Figure 6 shows the mass extinction efficiency as a function of the imaginary refractive index of organic carbon. In this calculation, the real refractive index was taken as 1.55, with a geometric standard deviation of 1.3. The figure shows that the mass absorption efficiency increases to about 0.15–0.16 m
2/g, by increasing the imaginary refractive index by 0.01, at a geometric mean diameter of 0.1–0.2 μm.
Figure 7 shows the comparison between the mass extinction efficiency (MEE), the mass scattering efficiency (MSE) and the mass absorption efficiency (MAE) of total aerosol, with different hygroscopic factors of organic carbon. The calculated extinction coefficient increases as the imaginary refractive index of organic carbon increases. In this study, we assumed that the internally mixed aerosol and the main composition that affects the mass absorption efficiency is EC. The hygroscopicity of OC depends on their various compositional characteristics. In this study, we tested for three cases with the hygroscopic factors of 1, 1.2, and 1.5. A hygroscopic factor of 1 means there is water uptake only by ion, not by OC. The water content of the inorganic ion aerosol can be calculated from the aerosol thermodynamic model SCAPE II [
25]. A detailed description of this approach has been explained in previous studies [
8]. As
Figure 7 shows, all the mass characteristics, including extinction, scattering and absorption, decrease as the hygroscopic factor increases.

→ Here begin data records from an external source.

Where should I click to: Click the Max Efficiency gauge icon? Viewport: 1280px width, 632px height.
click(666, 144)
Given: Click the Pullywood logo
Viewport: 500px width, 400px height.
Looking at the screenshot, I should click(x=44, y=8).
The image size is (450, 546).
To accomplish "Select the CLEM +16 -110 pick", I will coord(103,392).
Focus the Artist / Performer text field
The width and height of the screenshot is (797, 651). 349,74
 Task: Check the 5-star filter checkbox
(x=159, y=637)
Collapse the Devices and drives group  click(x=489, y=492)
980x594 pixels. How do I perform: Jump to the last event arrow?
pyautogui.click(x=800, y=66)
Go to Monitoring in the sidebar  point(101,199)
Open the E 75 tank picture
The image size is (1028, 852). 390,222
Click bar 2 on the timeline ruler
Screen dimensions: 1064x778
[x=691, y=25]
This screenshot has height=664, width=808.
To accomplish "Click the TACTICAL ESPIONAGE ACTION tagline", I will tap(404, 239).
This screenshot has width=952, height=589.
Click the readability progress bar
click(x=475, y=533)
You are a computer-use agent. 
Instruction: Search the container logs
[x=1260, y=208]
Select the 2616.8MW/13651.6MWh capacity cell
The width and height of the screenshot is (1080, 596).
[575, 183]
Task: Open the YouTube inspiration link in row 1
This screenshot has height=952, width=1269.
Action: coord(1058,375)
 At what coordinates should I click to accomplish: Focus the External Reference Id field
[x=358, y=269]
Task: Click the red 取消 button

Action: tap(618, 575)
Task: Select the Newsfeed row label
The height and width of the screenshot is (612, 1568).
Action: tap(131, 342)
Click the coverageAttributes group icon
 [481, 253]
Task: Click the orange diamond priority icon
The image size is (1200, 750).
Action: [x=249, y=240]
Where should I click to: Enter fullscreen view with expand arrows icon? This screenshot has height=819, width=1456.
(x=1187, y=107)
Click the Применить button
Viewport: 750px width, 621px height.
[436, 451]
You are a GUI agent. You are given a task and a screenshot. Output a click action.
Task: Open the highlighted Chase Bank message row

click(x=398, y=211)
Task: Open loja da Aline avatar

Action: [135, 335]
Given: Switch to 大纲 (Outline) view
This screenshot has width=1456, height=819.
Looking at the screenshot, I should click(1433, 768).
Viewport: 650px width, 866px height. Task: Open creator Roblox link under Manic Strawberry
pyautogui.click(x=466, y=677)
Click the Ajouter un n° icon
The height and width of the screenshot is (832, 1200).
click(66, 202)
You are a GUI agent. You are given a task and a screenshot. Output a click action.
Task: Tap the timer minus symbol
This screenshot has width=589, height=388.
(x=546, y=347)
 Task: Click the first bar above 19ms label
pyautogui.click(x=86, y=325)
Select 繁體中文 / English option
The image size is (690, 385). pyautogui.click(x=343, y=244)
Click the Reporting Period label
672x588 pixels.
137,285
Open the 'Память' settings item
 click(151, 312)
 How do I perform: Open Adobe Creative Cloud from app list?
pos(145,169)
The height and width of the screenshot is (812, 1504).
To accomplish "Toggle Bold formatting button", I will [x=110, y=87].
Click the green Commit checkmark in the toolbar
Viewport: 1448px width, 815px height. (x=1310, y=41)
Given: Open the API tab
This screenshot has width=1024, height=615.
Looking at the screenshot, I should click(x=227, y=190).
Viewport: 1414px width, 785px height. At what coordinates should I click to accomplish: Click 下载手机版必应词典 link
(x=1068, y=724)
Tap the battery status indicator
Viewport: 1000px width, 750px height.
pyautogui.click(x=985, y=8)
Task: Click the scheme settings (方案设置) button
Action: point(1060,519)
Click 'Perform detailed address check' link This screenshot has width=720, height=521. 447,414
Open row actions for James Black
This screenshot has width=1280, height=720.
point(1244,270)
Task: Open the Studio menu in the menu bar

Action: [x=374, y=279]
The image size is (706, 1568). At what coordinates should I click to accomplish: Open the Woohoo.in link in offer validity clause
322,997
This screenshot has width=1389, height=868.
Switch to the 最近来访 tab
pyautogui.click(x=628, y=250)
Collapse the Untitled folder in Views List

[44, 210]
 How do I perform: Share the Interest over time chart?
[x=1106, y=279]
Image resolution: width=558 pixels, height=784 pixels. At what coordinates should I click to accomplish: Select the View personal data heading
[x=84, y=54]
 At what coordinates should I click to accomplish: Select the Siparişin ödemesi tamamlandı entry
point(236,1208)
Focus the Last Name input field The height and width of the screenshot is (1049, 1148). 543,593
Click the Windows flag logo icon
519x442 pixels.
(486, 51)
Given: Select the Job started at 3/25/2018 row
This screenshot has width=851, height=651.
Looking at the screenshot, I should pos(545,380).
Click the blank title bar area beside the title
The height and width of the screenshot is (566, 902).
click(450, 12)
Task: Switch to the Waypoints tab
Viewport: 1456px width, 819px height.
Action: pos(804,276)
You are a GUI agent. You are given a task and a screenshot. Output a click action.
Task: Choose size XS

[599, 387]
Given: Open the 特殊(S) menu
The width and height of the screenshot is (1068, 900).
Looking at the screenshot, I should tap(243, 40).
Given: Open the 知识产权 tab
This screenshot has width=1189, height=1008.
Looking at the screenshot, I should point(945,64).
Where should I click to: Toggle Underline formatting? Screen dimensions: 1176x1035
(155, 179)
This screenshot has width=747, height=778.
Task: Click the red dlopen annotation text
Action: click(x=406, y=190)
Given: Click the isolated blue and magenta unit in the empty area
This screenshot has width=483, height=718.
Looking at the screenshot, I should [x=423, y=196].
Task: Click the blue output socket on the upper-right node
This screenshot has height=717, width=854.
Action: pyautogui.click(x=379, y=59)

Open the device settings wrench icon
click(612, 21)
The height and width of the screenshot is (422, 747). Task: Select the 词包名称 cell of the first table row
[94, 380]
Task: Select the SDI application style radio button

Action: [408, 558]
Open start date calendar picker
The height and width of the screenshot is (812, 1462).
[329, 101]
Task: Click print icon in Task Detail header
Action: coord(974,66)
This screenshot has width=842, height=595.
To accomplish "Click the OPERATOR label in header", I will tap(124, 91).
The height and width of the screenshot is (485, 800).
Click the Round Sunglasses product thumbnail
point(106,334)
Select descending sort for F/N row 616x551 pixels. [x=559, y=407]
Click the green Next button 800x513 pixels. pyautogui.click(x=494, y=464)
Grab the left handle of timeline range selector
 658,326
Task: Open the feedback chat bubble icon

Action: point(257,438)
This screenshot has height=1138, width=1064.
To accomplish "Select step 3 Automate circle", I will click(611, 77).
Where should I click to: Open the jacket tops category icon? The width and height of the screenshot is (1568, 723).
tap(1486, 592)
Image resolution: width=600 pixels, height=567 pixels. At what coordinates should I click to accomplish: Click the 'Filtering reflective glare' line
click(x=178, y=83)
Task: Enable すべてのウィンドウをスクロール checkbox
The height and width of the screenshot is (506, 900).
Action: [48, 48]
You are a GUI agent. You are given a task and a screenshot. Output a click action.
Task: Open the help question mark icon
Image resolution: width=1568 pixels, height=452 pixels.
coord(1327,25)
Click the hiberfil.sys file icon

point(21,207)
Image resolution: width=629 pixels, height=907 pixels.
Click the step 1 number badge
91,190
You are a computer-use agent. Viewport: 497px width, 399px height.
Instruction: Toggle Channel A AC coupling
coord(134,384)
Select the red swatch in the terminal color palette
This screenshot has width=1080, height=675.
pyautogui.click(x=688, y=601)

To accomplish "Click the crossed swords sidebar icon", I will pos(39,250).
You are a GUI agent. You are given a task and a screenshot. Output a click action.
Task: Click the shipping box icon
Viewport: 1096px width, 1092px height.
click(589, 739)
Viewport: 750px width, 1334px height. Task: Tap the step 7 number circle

This is mainly because adding water to the particles makes the overall scattering efficiency lower.
5. Conclusions
In this study, the sensitivity of OC to aerosol optical properties was explored, based on the filter-based monthly averaged sampling measurement data from the intensive observation sites in Seoul, Korea. The sensitivity of both the absorption and hygroscopic properties of OC were estimated along with the contribution of each composition to the aerosol optical properties. The aerosol optical properties depend on size distribution and refractive index of the chemical composition, which means that the mass concentration alone is not sufficient to determine the aerosol extinction coefficient. This study simulated the aerosol optical properties by using polydispersed aerosol thermodynamic model and the optical properties were calculated using Mie theory [
2,
8,
12]. Finally, the optical properties thus obtained were compared with the AERONET AOT measurement data. The results showed that the calculated aerosol extinction coefficient shows a higher correlation coefficient than the mass concentration of PM
2.5. The results also showed that the contribution of chemical composition such as inorganic ion and OC are low during the summer and high during the winter and spring. However, EC does not show any seasonal trends. The comparison between AOT and calculated aerosol extinction coefficient shows that both follow similar trends. However, the correlation is not consistent every month because the optical properties depend on aerosol chemical composition, size distribution and aerosol mixture, which characterize the aerosol.
Finally, the sensitivity study showed that the mass absorption efficiency increases to 0.15–0.16 m2/g by increasing the imaginary refractive index by 0.01, at a geometric mean diameter of 0.1–0.2 μm. As for the hygroscopic characteristics, the results show that the mass extinction scattering and absorption efficiency decrease as the hygroscopic factor increases. The contribution of OC to the mass extinction efficiency depends on the chemical composition and their optical characteristics such as refractive index. The size distribution is one of the key factors that characterize aerosol optical properties as well as refractive index. This study assumes the polydisperse log-normal size distribution, but constant size parameters (geometric standard deviation and geometric mean diameter). Eventually, the sensitivity of the size distribution also needs to be considered, which remains to be studied in future.